◆ **AUFGABENLISTE**:
A: Zähle alle Personen auf, die im vorliegenden Text mit vollem Namen genannt werden.
B: Schreibe die Einträge unten als nummerierte Liste um und lass dabei Leerzeilen und Bilder weg.

◆ **VORLIEGENDER TEXT**:
_ _ _ _

Nach der Corona-Pause treffen sich die Parteien zum politischen Aschermittwoch auch im Südwesten wieder zum Live-Stammtisch. Derb sollte das sein, feuchtfröhlich auch. Doch richtig fies wird es nicht - angesichts der Weltlage bleiben die Politiker eher auf Kuschelkurs.

Ministerpräsident Winfried Kretschmann (Grüne)
Ministerpräsident Winfried Kretschmann (Grüne) beim politischen Aschermittwoch mit umgehängtem Waschlappen. Foto: Marijan Murat
Ministerpräsident Winfried Kretschmann (Grüne) beim politischen Aschermittwoch mit umgehängtem Waschlappen.
Foto: Marijan Murat

Beim politischen Aschermittwoch im Südwesten haben sich die Parteien eher liebevoll geneckt als mit Häme überzogen. Die CDU traf sich mit ihrem Chef und Innenminister Thomas Strobl in Fellbach - zu Gast war sein nordrhein-westfälischer Amtskollege Herbert Reul. Auch in Biberach bei den Grünen gab es hohen Besuch: Zu Ministerpräsident Winfried Kretschmann gesellte sich der Bundesagrarminister und überzeugte Schwabe Cem Özdemir.

_ _ _ _

◆ **EINGEGEBENE EINTRÄGE**:
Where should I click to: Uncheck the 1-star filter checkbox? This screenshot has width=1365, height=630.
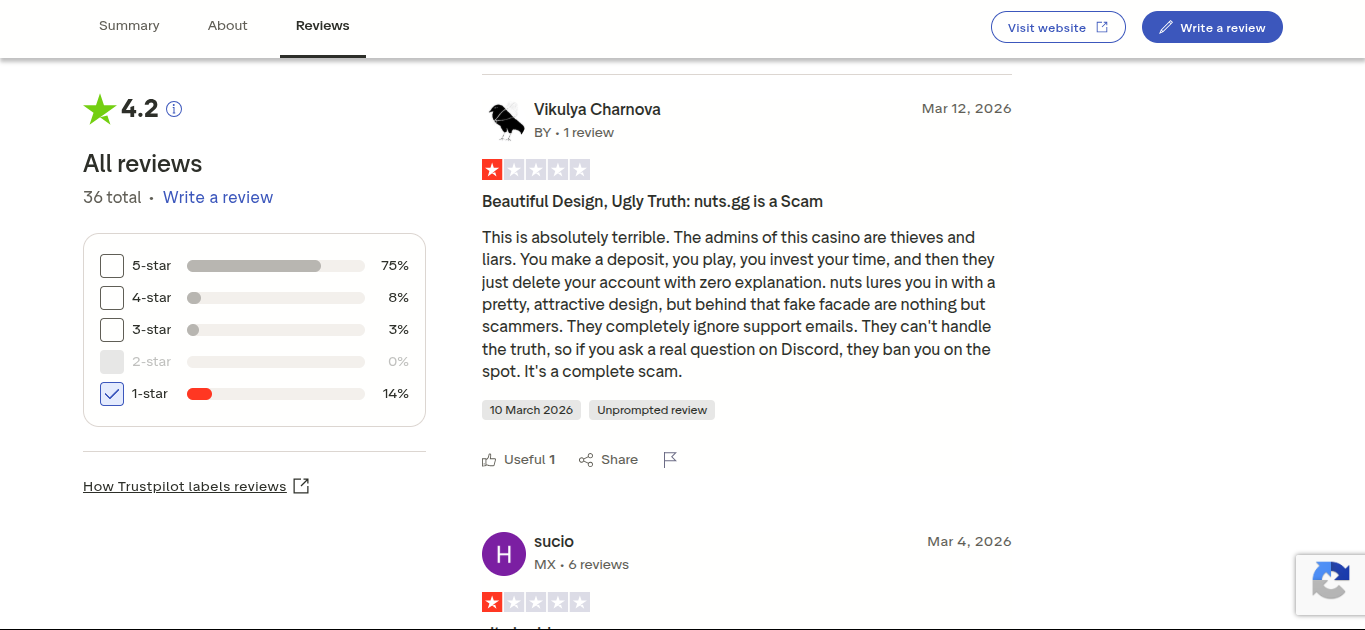point(112,394)
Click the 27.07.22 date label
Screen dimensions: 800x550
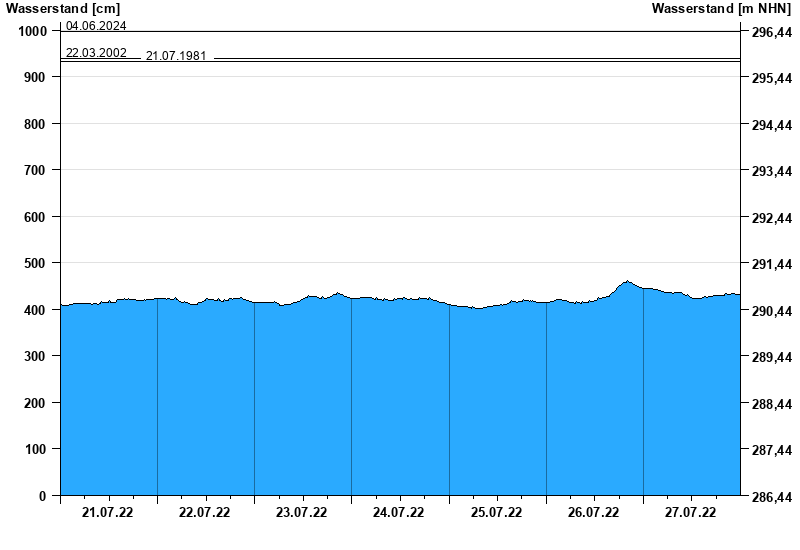tap(691, 513)
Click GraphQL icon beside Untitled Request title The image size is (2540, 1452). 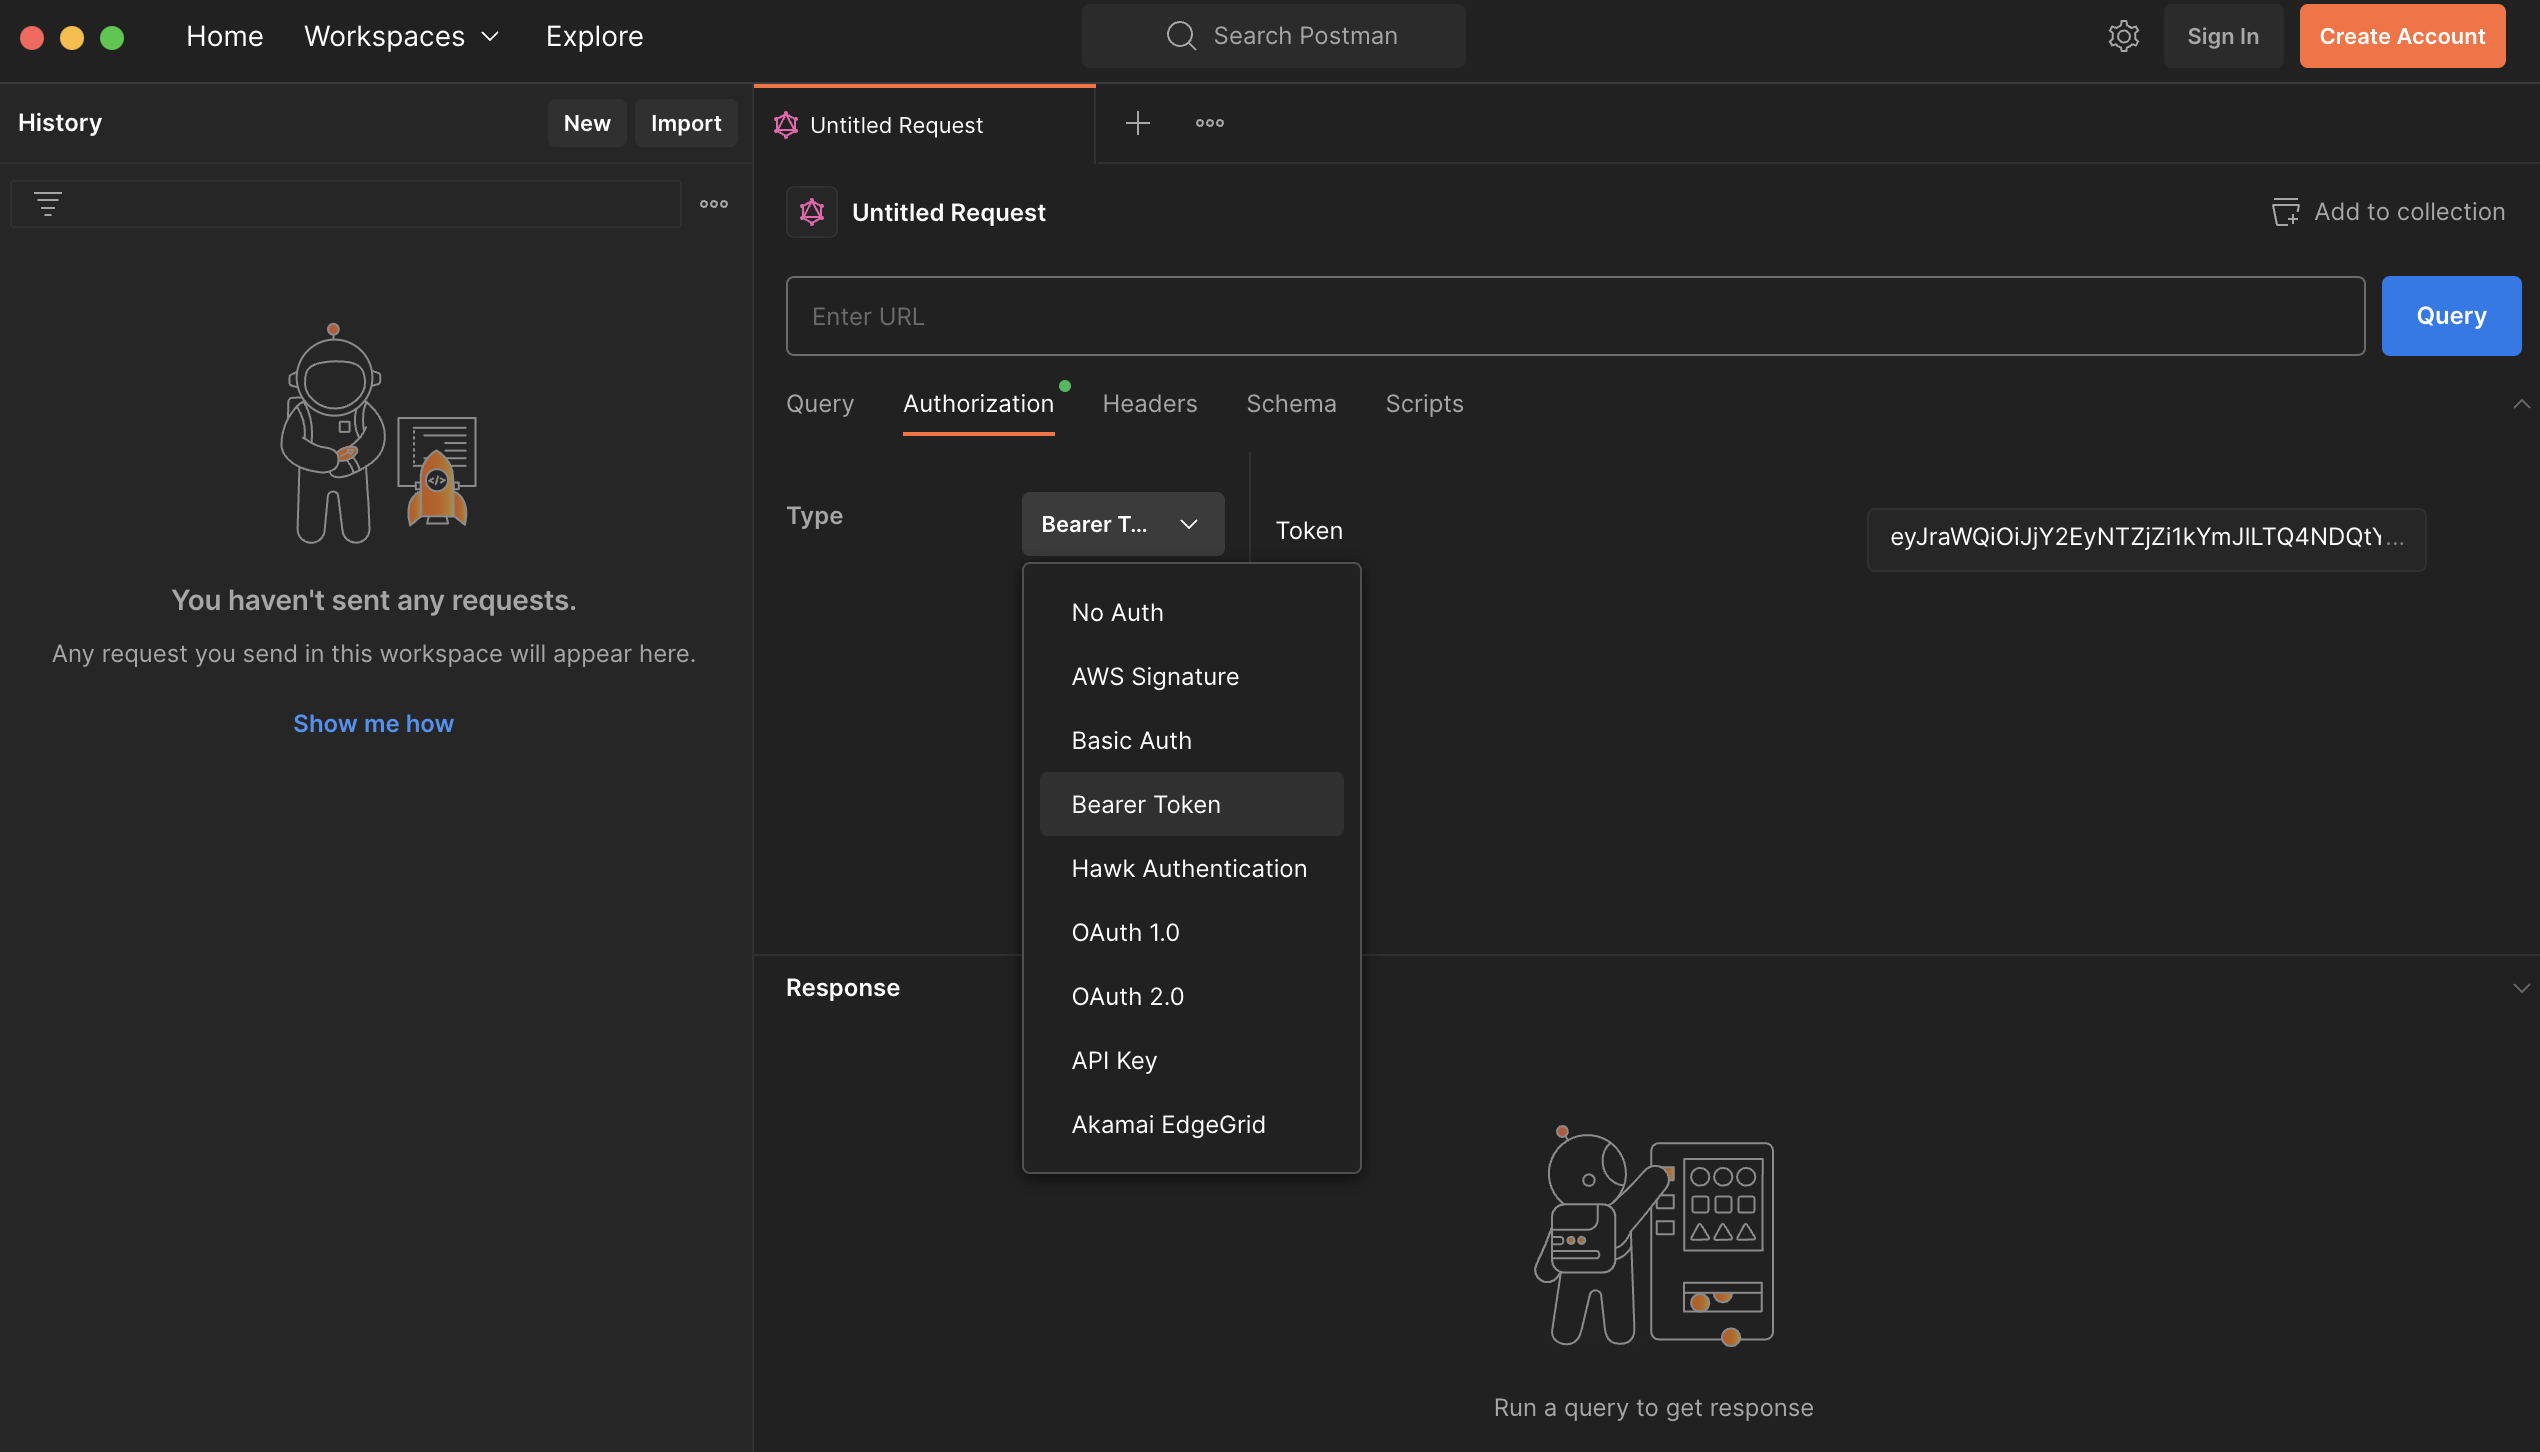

_ _ _ _

◆ **LÖSUNGEN NACH AUFGABEN**:
A: Winfried Kretschmann, Marijan Murat, Thomas Strobl, Herbert Reul, Cem Özdemir

B:
1. Where should I click to: Uncheck the 1-star filter checkbox? This screenshot has width=1365, height=630.
2. point(112,394)
3. Click the 27.07.22 date label
4. Screen dimensions: 800x550
5. tap(691, 513)
6. Click GraphQL icon beside Untitled Request title The image size is (2540, 1452). 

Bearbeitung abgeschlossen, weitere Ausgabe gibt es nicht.